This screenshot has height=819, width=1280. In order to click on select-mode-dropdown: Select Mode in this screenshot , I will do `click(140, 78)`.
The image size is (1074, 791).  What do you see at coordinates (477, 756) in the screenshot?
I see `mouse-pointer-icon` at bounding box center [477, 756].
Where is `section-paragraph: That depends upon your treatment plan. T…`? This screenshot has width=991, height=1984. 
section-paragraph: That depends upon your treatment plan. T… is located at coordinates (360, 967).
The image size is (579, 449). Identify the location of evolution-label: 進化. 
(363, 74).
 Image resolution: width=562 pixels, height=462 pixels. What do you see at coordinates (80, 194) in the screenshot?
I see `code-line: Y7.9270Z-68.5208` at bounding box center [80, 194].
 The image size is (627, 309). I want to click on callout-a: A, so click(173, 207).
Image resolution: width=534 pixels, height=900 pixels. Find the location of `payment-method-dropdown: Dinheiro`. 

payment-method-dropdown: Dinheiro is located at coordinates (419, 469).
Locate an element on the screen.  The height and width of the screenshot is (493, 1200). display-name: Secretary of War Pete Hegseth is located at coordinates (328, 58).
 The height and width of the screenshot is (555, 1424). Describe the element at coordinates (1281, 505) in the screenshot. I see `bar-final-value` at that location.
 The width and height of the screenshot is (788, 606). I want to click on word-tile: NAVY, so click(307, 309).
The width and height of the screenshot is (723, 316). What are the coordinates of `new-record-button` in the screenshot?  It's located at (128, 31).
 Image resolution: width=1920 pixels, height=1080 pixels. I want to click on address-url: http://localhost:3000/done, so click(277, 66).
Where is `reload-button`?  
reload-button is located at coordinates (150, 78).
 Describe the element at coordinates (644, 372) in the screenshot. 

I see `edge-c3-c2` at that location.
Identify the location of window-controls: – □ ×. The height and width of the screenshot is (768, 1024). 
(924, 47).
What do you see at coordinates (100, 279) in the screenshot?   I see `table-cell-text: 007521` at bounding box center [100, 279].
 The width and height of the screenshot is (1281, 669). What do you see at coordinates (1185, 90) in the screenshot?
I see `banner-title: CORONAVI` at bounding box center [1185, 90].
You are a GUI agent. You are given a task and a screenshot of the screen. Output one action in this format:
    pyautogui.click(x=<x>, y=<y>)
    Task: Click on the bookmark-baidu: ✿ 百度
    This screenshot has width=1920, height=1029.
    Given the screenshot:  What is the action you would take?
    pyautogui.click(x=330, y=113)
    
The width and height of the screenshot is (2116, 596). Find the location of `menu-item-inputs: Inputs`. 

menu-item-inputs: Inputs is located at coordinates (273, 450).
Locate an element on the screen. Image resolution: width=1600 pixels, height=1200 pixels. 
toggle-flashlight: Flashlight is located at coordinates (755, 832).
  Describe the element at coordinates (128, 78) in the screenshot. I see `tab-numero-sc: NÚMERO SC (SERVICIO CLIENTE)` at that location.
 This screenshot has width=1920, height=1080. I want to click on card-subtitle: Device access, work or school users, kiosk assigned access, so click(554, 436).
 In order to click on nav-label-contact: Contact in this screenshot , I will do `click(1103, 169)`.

-*-

--- HOW TO COMPLETE THIS TASK ---
Copy the rows exactly as they are, from the line containing "What do you see at coordinates (100, 279)" to the line containing "pyautogui.click(x=330, y=113)".

--- ANSWER TO THIS TASK ---
What do you see at coordinates (100, 279) in the screenshot?   I see `table-cell-text: 007521` at bounding box center [100, 279].
 The width and height of the screenshot is (1281, 669). What do you see at coordinates (1185, 90) in the screenshot?
I see `banner-title: CORONAVI` at bounding box center [1185, 90].
You are a GUI agent. You are given a task and a screenshot of the screen. Output one action in this format:
    pyautogui.click(x=<x>, y=<y>)
    Task: Click on the bookmark-baidu: ✿ 百度
    This screenshot has width=1920, height=1029.
    Given the screenshot:  What is the action you would take?
    pyautogui.click(x=330, y=113)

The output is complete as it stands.